“Just leave your keys with him,” I instructed.
“Where do I pay?” she asked.
“Don’t worry about it,” I told her. “I’ll have him put it on my tab. They automatically bill me for guest parking at the end of the month.”
I used my building key first to enter the elevator lobby, next to call the elevator, and finally to make it work. Once I had done so and punched the PH button, I caught the questioning look Anne Marie sent in my direction.
“Yes,” I said in answer to her unasked question. “My wife, Mel, and I live in the penthouse.”
It’s a long elevator ride. About the time we passed the sixth floor, Anne Marie said, “I always thought your name was Jonas.”
When Pickles and I first started working together, he had insisted on calling me by my given name, even though I much preferred being called Beau or J. P. He had come around eventually, but his family must not have gotten the memo.

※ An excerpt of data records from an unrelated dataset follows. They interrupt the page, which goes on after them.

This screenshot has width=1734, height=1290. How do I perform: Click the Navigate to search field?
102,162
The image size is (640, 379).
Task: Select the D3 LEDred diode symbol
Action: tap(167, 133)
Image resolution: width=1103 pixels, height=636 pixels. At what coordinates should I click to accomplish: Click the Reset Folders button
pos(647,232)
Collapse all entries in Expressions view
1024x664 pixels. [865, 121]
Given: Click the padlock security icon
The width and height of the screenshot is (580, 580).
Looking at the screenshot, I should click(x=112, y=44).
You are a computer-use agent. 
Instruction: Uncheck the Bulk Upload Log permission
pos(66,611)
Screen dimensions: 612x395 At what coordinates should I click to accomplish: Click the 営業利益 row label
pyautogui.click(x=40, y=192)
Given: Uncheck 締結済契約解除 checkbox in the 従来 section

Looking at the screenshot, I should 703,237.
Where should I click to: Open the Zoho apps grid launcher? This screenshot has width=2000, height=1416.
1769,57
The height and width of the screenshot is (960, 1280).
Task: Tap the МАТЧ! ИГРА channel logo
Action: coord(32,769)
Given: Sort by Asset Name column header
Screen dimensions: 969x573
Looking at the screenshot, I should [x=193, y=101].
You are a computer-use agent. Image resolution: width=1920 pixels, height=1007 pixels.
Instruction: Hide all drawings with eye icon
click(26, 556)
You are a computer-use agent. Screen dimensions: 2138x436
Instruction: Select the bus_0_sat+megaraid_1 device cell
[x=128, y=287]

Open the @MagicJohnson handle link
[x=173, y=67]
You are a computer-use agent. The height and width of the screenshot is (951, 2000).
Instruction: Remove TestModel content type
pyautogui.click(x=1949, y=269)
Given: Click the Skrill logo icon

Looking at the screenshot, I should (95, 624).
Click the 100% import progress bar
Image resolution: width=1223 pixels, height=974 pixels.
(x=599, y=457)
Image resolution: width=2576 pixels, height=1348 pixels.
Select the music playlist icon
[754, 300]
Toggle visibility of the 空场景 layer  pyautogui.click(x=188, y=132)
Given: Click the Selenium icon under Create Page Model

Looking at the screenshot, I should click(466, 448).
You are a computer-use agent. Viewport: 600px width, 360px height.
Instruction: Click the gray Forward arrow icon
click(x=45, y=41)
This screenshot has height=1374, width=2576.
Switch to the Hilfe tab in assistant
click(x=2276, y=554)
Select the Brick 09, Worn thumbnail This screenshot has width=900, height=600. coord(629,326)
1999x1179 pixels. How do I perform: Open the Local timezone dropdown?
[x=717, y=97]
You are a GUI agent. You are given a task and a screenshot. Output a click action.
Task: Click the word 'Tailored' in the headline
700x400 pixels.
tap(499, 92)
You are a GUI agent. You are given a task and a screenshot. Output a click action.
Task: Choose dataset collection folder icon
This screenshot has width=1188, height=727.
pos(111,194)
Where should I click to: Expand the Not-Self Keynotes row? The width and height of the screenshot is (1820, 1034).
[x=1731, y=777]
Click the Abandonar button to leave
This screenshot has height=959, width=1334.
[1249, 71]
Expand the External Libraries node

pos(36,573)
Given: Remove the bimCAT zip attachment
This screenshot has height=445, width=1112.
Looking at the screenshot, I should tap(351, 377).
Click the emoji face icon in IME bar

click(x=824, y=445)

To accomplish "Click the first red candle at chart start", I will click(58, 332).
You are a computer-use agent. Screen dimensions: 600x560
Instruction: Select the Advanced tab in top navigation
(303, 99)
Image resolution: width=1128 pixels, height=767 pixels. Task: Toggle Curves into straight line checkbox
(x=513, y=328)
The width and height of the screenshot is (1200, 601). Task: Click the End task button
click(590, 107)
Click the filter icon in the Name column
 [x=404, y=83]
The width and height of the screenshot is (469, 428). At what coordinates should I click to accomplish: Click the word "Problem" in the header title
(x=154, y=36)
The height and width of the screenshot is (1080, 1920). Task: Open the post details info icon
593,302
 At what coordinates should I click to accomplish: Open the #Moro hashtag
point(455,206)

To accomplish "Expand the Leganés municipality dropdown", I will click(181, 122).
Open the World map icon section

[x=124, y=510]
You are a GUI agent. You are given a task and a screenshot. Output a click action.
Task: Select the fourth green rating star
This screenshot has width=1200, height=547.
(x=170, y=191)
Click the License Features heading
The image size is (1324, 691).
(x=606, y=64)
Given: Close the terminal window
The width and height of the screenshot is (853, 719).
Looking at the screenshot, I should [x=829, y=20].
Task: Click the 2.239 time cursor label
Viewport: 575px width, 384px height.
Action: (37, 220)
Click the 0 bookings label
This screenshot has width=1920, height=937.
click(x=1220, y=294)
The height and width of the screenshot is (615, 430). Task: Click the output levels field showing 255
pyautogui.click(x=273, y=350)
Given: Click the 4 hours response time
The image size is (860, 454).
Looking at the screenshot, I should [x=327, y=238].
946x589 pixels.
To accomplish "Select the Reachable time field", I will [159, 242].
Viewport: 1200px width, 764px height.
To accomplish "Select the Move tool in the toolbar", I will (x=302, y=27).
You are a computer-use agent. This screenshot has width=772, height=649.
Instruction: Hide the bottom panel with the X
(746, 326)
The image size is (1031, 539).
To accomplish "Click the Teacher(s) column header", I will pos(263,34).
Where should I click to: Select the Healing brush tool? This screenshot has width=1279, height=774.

“I don’t much like my given name,” I said. “Never have.”
After that we fell silent until the elevator door slid open. The penthouse floor of Belltown Terrace is made up of only two units. I showed her to ours, opening and holding the door to let her inside. The attention of first-time visitors is always drawn straight through the dining room to the expanse of windows at the far end of the living room. The glass goes from the upholstered window seat to the crown molding on the ceiling and offers an unobstructed view of Puget Sound on the west and the grain terminal, Seattle Center, and Lower Queen Anne Hill on the north. In the middle of the north-facing windows sat our nine-foot Christmas tree glittering with its astonishing array of lights and decorations.
As I said, most of the time the views through those windows are spectacular with the generally snow-capped Olympic Mountains looming in the far distance. Today, however, in the lashing downpour, the view amounted to little more than variations on a theme of gray on gray. The point where pewter-colored clouds met the gunmetal gray water was somewhere beyond a heavy curtain of rain as a fast-moving storm cell came on shore.
“Sorry about the view,” I said. “It’s usually a little better than this.”
I hoped the quip might help lighten my visitor’s mood. It didn’t. Her face had been set in a grim expression when I first climbed into her vehicle, and that didn’t change. Instead, she stopped in the middle of the room and sent a second accusatory stare in my direction.
“If you were a cop, how did you get all this?”
I shrugged. “What can I say?” I quipped. “I married well.”
That was the truth. Owning a penthouse suite in Belltown Terrace would never have been possible without the legacy left to me by my second wife, Anne Corley. But my offhand comment about that did nothing to lighten Anne Marie’s mood or change her disapproving expression either. She simply turned away and made a beeline for the window seat.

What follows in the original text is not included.